Net cash used by financing activities for the nine months ended September 30, 2018 and 2017 was $9.1 million and $20.1 million, respectively. The net cash used for the nine months ended September 30, 2018 and 2017 was primarily attributable to the interest payments on the 1.5 Lien Term Loan, the Second Lien PIK Toggle Notes and the Third Lien PIK Toggle Notes, which are reported as financing activities under ASC 470-60.
Derivative Financial Instruments. From time to time, we use various derivative instruments to manage a portion of our exposure to commodity price risk from sales of oil and natural gas and interest rate risk from floating interest rates on our New Revolving Credit Agreement. During the second quarter of 2018, we entered into derivative contracts for crude oil which relate to volumes of 11,000 barrels per day through December 2018. See Financial Statements – Note 7 – Derivative Financial Instruments under Part I, Item 1 of this Form 10-Q for additional information. Under the New Revolving Credit Agreement, by December 2, 2018, we are required to have derivative contracts for a minimum of 50% of projected production for 18 months based on existing proved developed producing reserves and certain other criteria. See Financial Statements – Note 12 – Subsequent Events under Part I, Item 1 of this Form 10-Q for additional information.
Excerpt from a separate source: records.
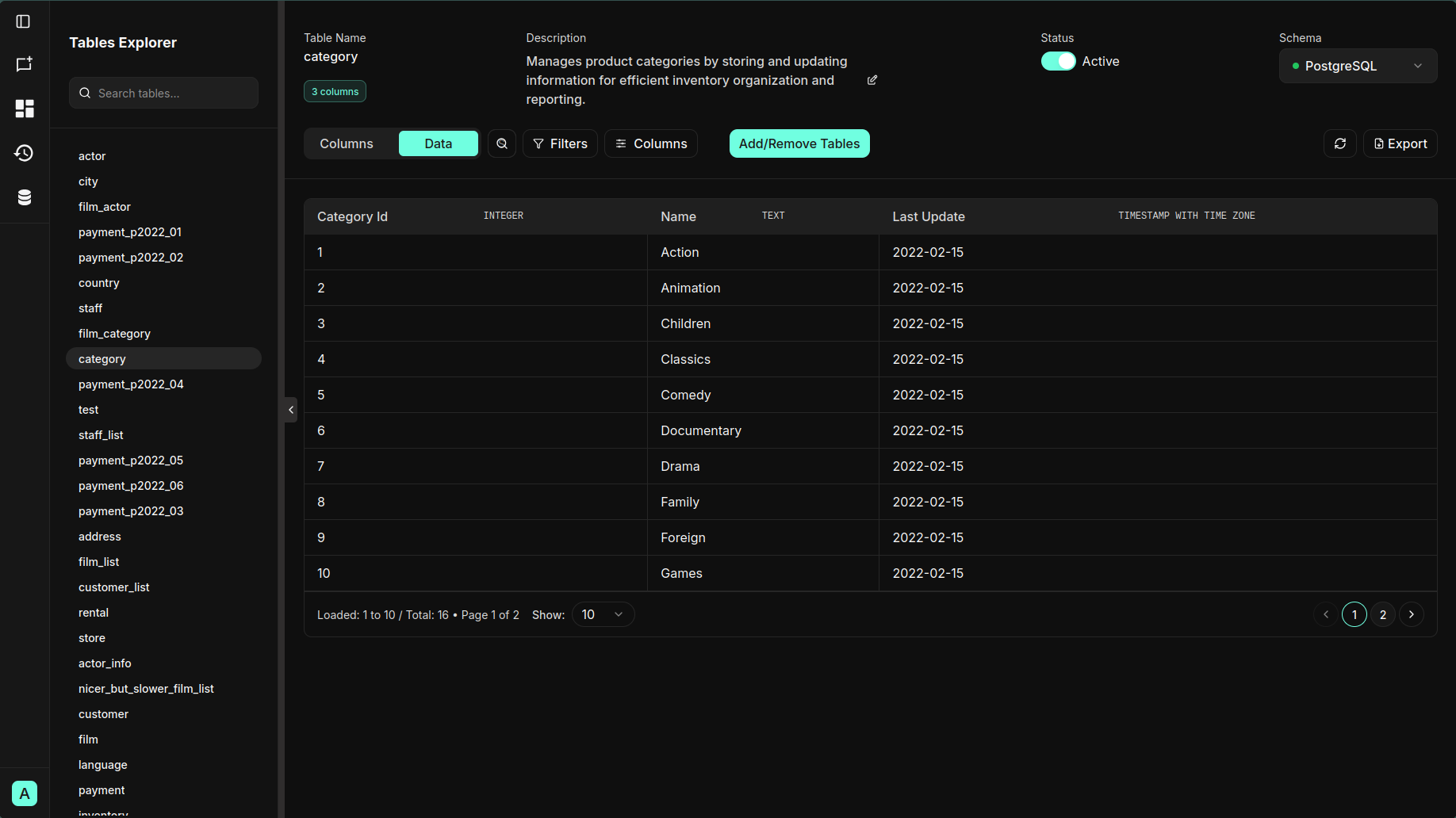Go to page 2 of results
The width and height of the screenshot is (1456, 818).
(1382, 614)
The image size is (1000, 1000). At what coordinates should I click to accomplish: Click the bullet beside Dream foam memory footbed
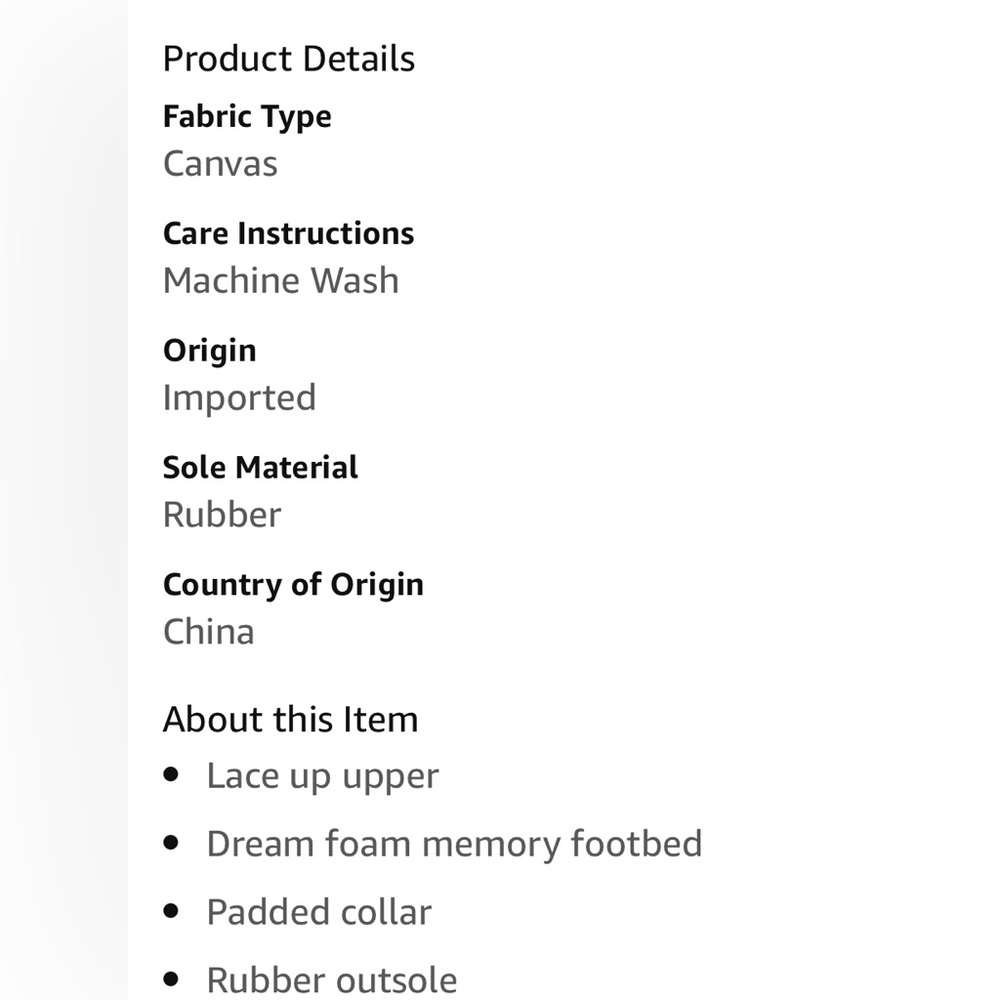tap(173, 842)
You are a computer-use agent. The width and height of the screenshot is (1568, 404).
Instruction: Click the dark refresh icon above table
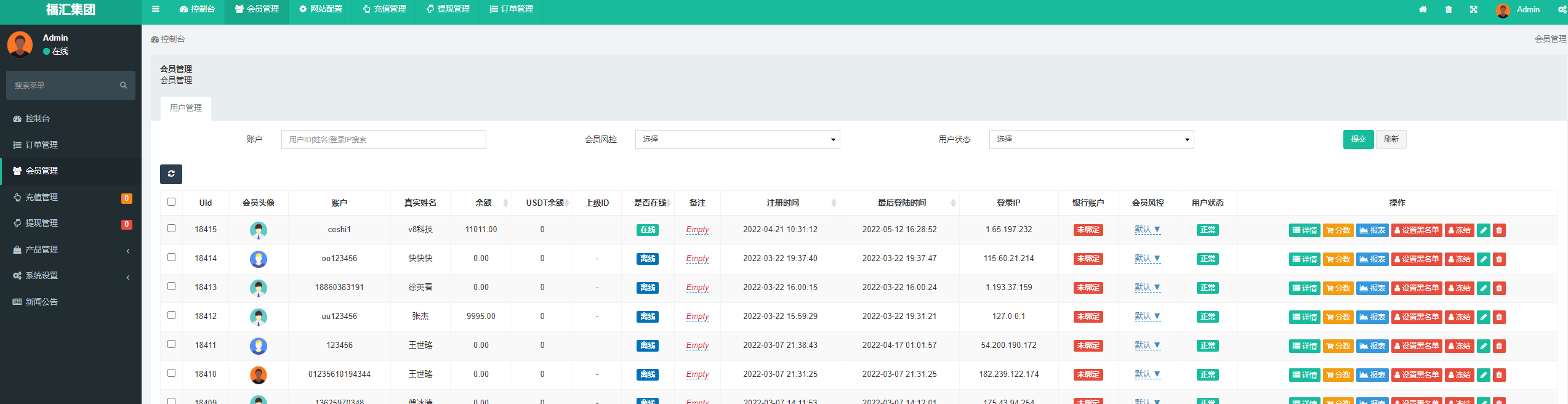click(171, 174)
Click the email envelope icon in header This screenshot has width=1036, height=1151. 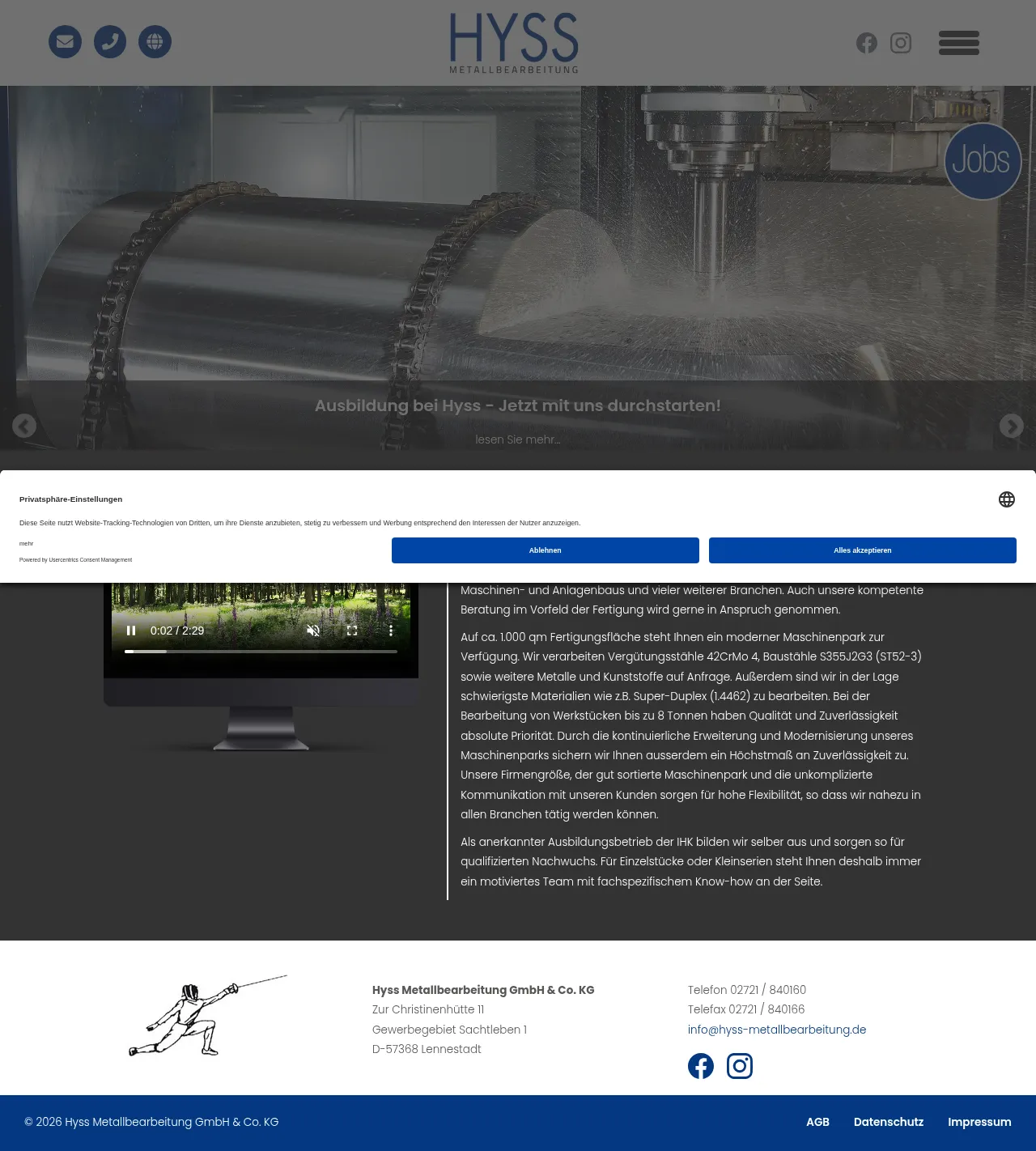point(65,42)
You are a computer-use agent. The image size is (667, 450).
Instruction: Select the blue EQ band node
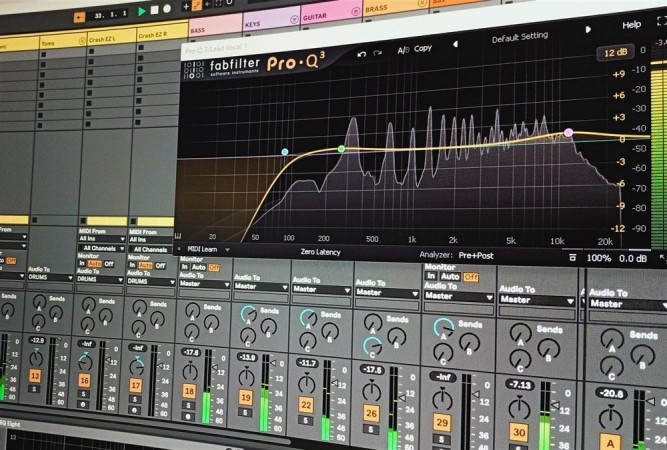point(285,151)
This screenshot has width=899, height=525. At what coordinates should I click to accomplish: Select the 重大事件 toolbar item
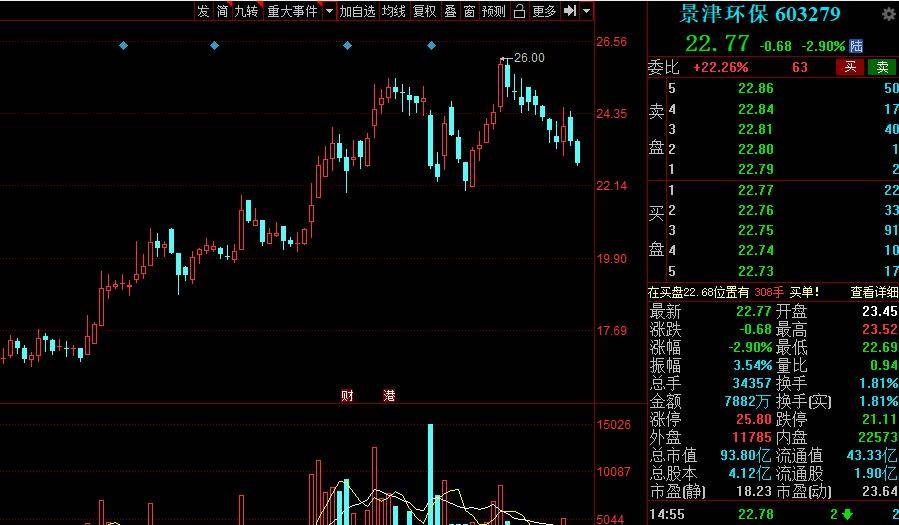[292, 11]
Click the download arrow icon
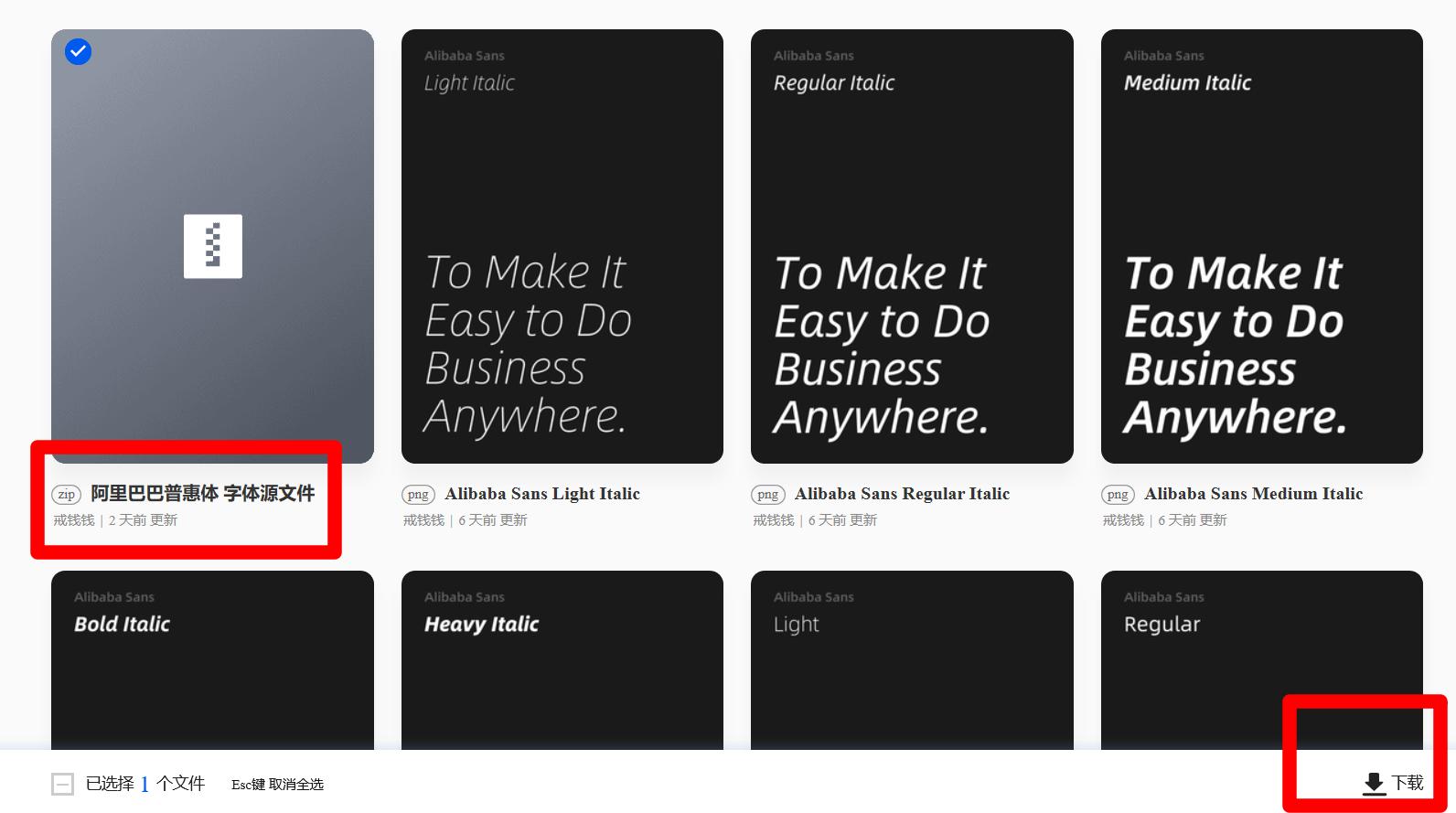This screenshot has width=1456, height=813. (1374, 783)
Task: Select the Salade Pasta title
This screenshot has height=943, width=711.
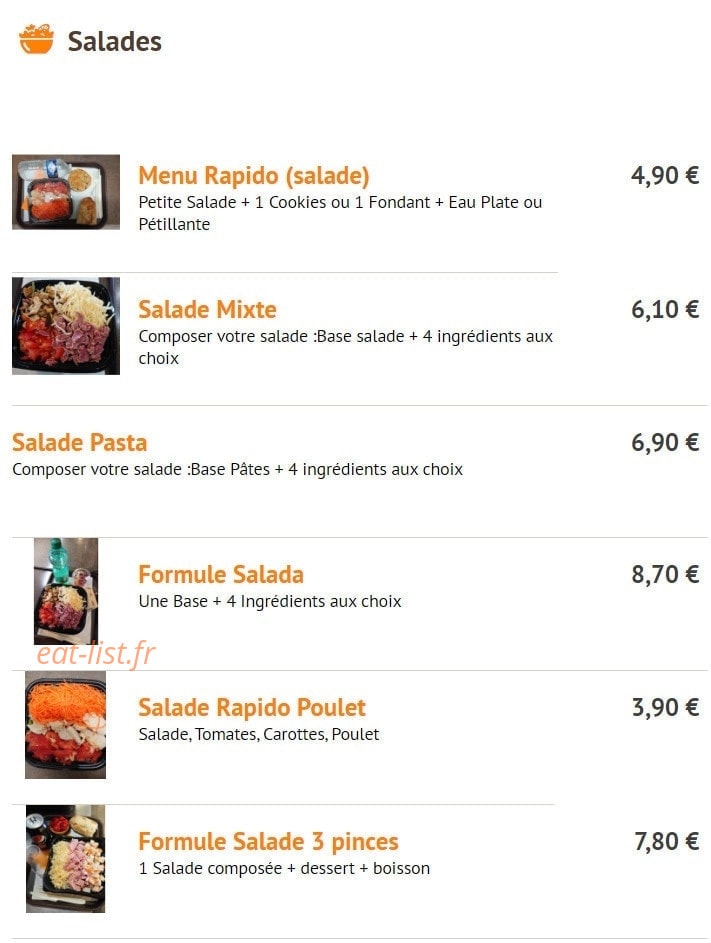Action: (x=79, y=443)

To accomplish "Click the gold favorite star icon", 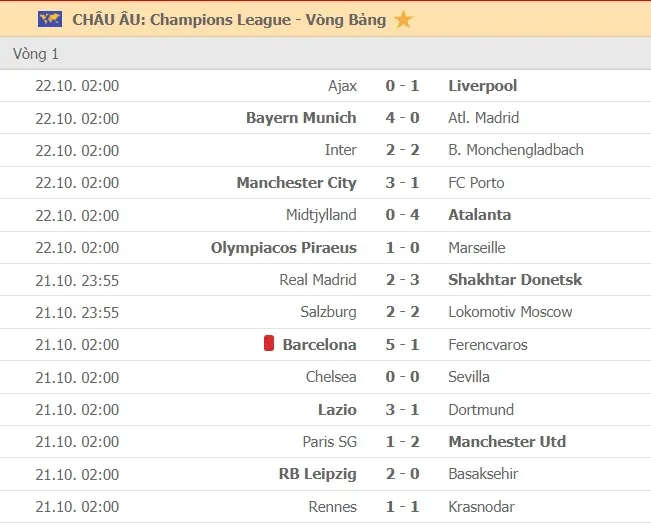I will tap(403, 20).
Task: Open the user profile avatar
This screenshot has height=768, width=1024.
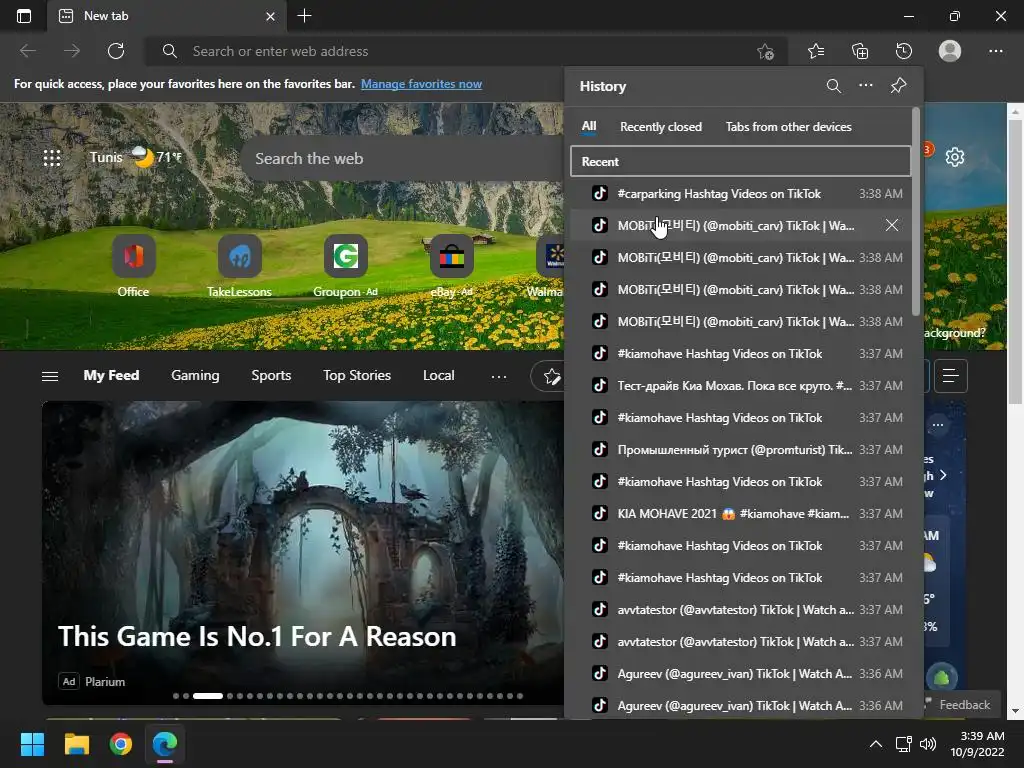Action: (950, 51)
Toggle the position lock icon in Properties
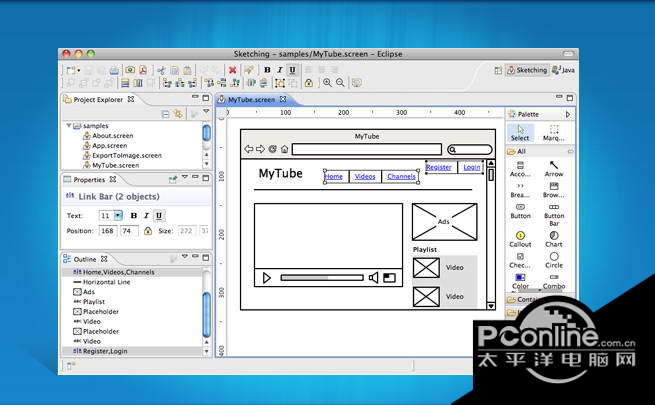 point(148,231)
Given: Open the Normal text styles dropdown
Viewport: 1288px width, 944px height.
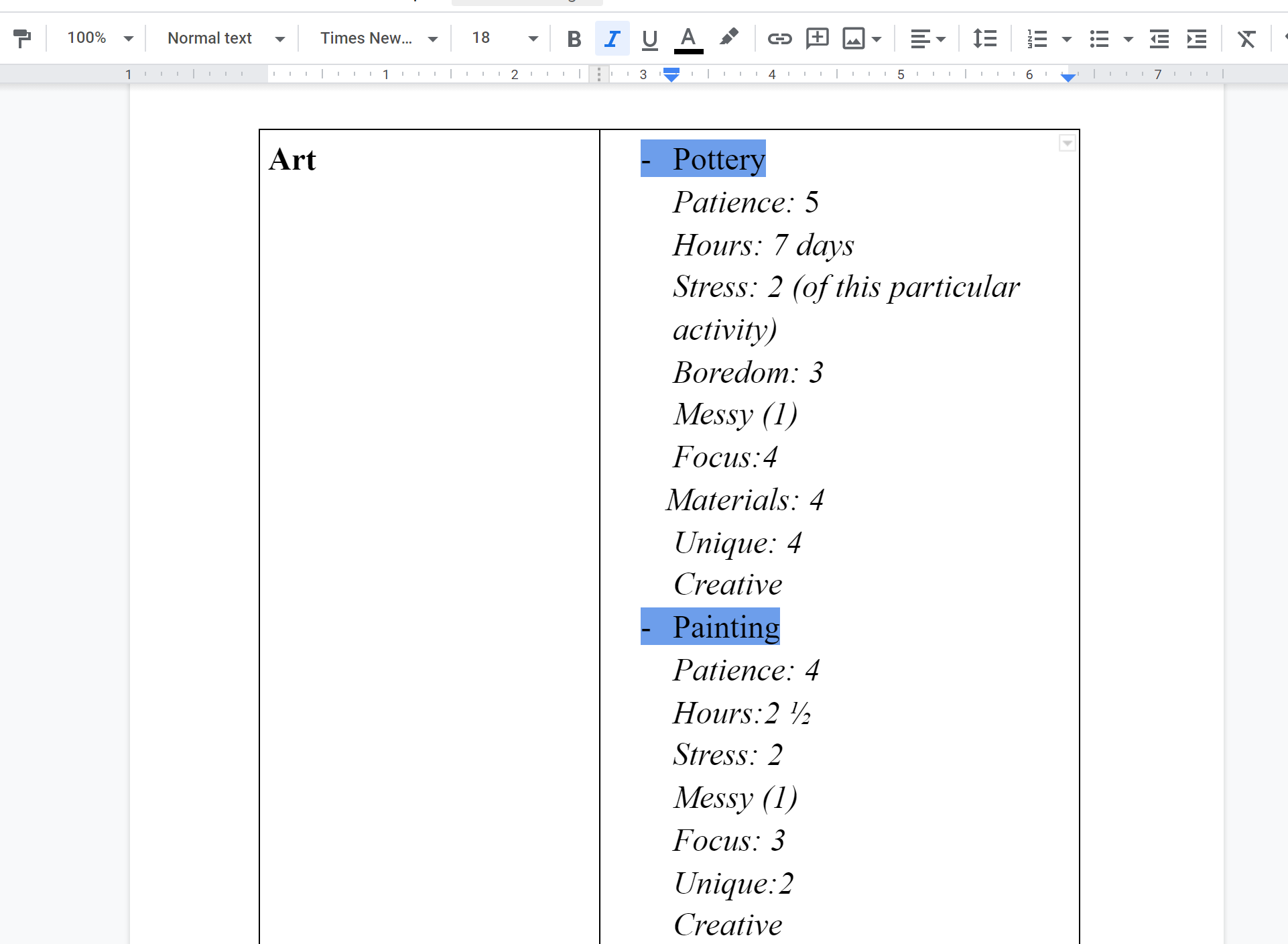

Insurance Coverage. We currently carry multiple layers of insurance coverage in our Energy Package (defined as certain insurance policies relating to our oil and gas properties which include named windstorm coverage) covering our operating activities, with higher limits of coverage for higher valued properties and wells. The current policy limits for well control range from $30.0 million to $500.0 million depending on the risk profile and contractual requirements. With respect to coverage for named windstorms, we have a $162.5 million aggregate limit covering all of our higher valued properties, and $150 million for all other properties subject to a retention of $30.0 million. Included within the $162.5 million aggregate limit is total loss only (“TLO”) coverage on our Mahogany platform, which has no retention. The operational and named windstorm coverages are effective for one year beginning June 1, 2018. Coverage for pollution causing a negative environmental impact is provided under the well control and other sections within the policy.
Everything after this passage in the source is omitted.